The pattern reflects the operating environment more than the GP’s capability.
Six Interdependent Choke Points
These issues pile onto each other.
The Anchor Problem
Nobody wants to wire first.
Everyone waits for the anchor, and the anchor moves at its own rhythm.
A big-name anchor improves optics but often slows execution.
A slow anchor cuts momentum off at the knees.
LPA Negotiation Drift
Without a common template, every LP negotiates from scratch.
Small changes trigger MFN reviews, which then force re-negotiations.
Weeks disappear.
Side Letter Sprawl
An LP asks for reporting tweaks.
Another asks for co-invest rights.
MFN spreads concessions across the table.
Complexity rises.
Operational load increases.
Timelines slip.
Regulatory Timeline Ambushes
Structures that look tidy on paper get stuck in approvals, reviews, and due diligence loops.
Each one adds time.
Subscription Document Failures
Typos, incorrect entity names, missing bank details, incomplete tax forms—simple issues that stall LPs who are otherwise ready to wire.

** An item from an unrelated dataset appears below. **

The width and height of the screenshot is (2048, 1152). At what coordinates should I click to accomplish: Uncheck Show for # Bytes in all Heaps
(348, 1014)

Capital-Call Timing Collisions
Some LPs can only wire on particular calendar dates or within certain fiscal windows.
Portfolio companies rarely wait for that.

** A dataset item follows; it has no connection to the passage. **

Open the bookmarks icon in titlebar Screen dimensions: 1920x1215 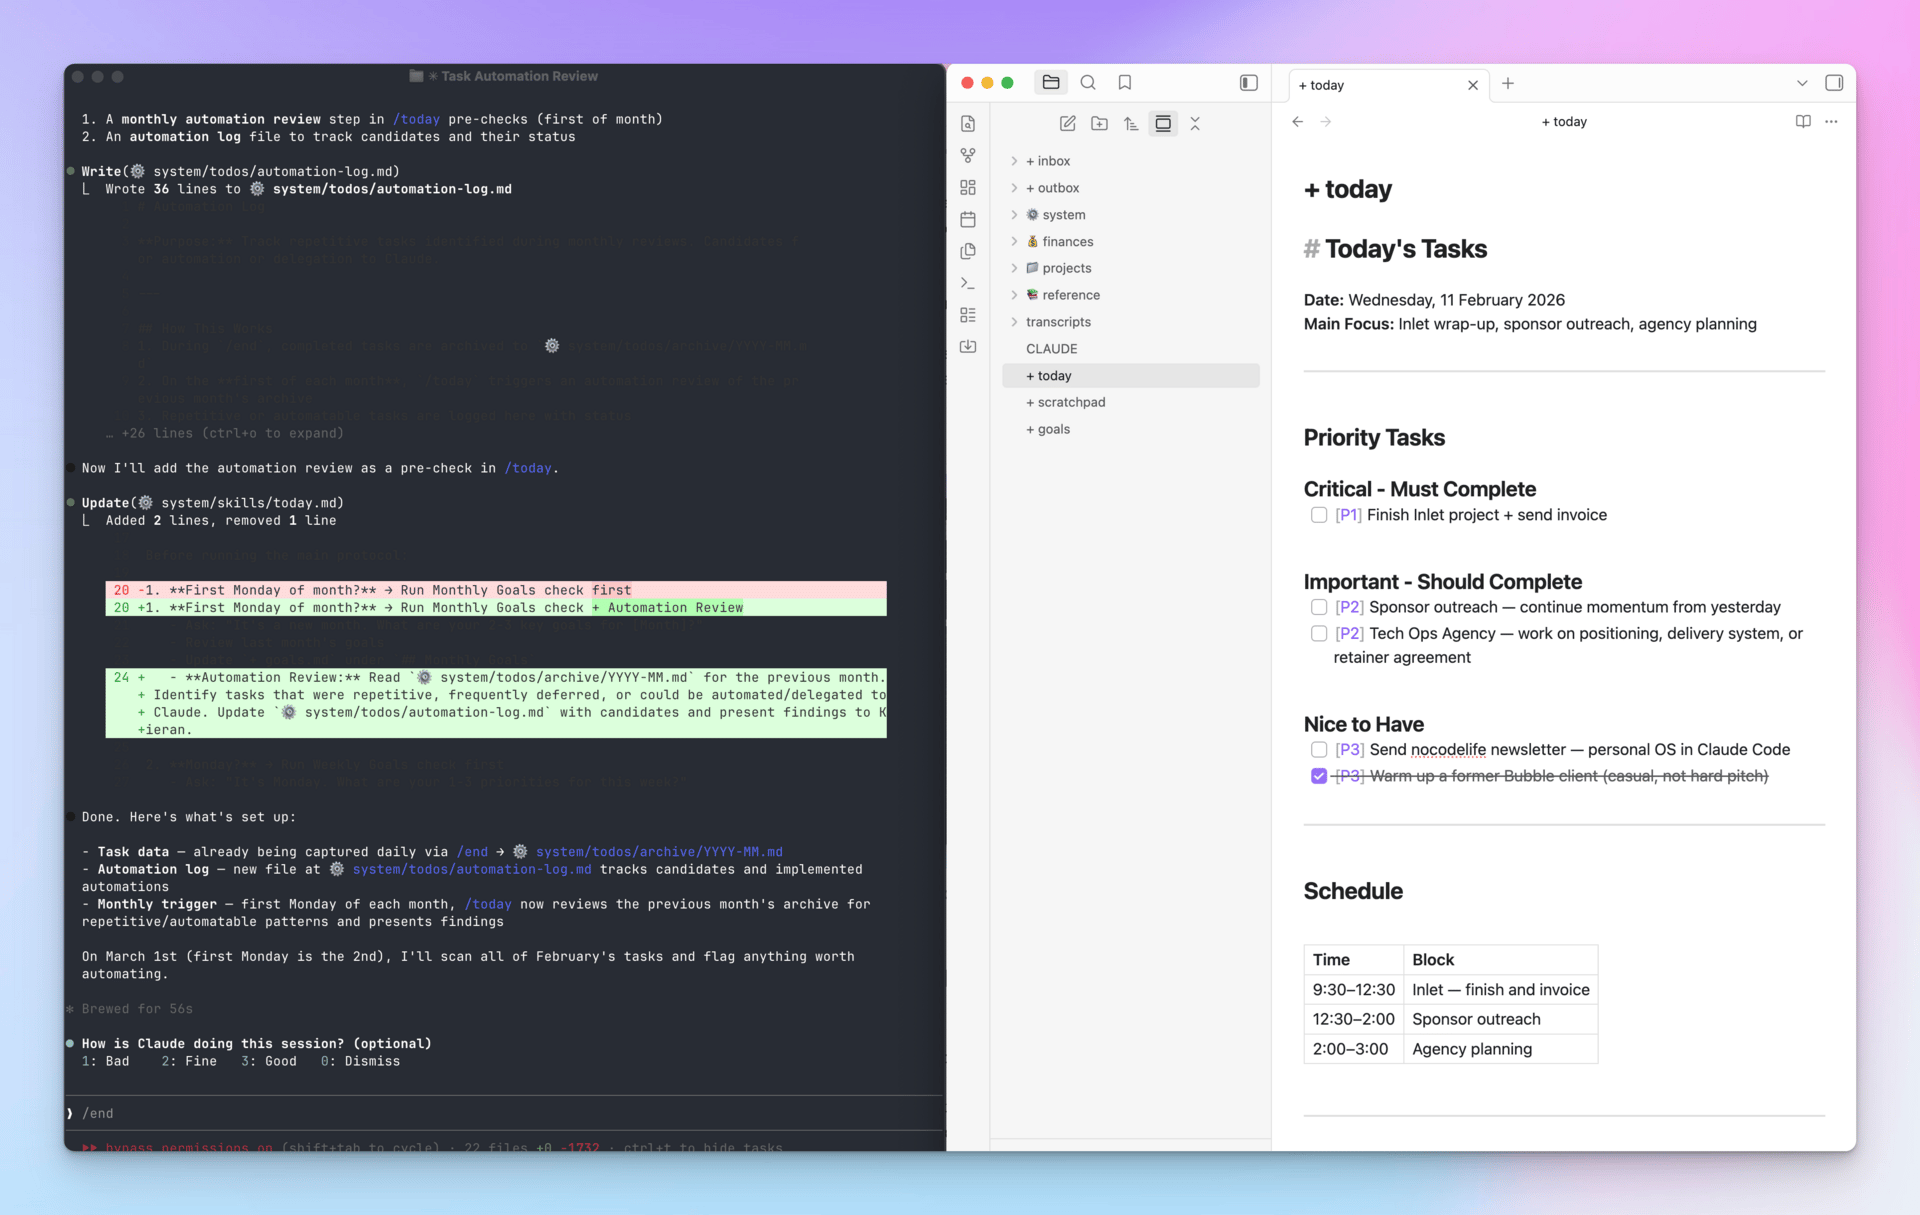1123,82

Fix one choke point, another surfaces.
How Sophisticated GPs Stay Alive
GPs who consistently close in Africa recognise one thing:
They can’t rely on infrastructure that isn’t there.
So they build around it.
Minimum Viable First Close
Identify the smallest amount required to execute early deals, cover two years of fees, and demonstrate discipline.
Close with LPs who can move.
Momentum attracts additional capital.
Diversified Anchors
Instead of relying on one slow-moving institution, they assemble multiple mid-sized LPs who execute faster.
This spreads risk and increases wiring pressure.
Pre-Aligned LPA Terms
Before launching a raise, they run the LPA past a small group of sophisticated LPs to resolve major issues early.
They start with a near-final document.
Controlled Side-Letter Hierarchies
They define who gets to negotiate and limit what triggers MFN.
This prevents a cascade of unintended obligations.
Regulatory Realism
They choose structures that execute quickly rather than ones that look perfect on paper.
They secure informal clarity to avoid timeline surprises.
Operational Precision
They test subscription docs with friendly LP operations teams, rehearse wire paths, map approval calendars, and coordinate capital calls accordingly.
This is less about “best practice” and more about staying alive.
One GP built a first-close control room with a project manager tracking 40+ interdependent tasks.
They closed in 11 weeks while peers drifted.
The Governance Pattern You Set on Day One
First close brings in capital, but it also establishes the patterns that will guide the fund for years.
Every concession—co-invest rights, reporting terms, vetoes, MFN scope—becomes the baseline for every future LP.
If you give early LPs too much room just to get over the line, you inherit a governance structure that limits you for the rest of the fund’s life.
Those decisions shape downstream liquidity:
Slow first close → slow deployment → slow maturity
Broad co-invest rights → reduced capacity to support winners
Side-letter tiers → conflicting liquidity expectations
Early concessions → weaker leverage later
First close sets the tone for the next decade.
Next: The Gated Edition on First Close Mechanics
The midweek paid edition will go deeper:
The specific LPA terms that drive negotiation drift
Side-letter structures that avoid MFN spirals
A practical sequencing model for managing multiple LPs across jurisdictions
Subscription-document checklists that prevent operational failures
Regulatory navigation frameworks suited to African fund pathways
Anchor-management tactics that convert interest into action
Today’s piece is the mental model.
The gated edition is the operating manual.
African first closes run on time arbitrage in imperfect conditions.
The GPs who make it through are the ones who design around fragility.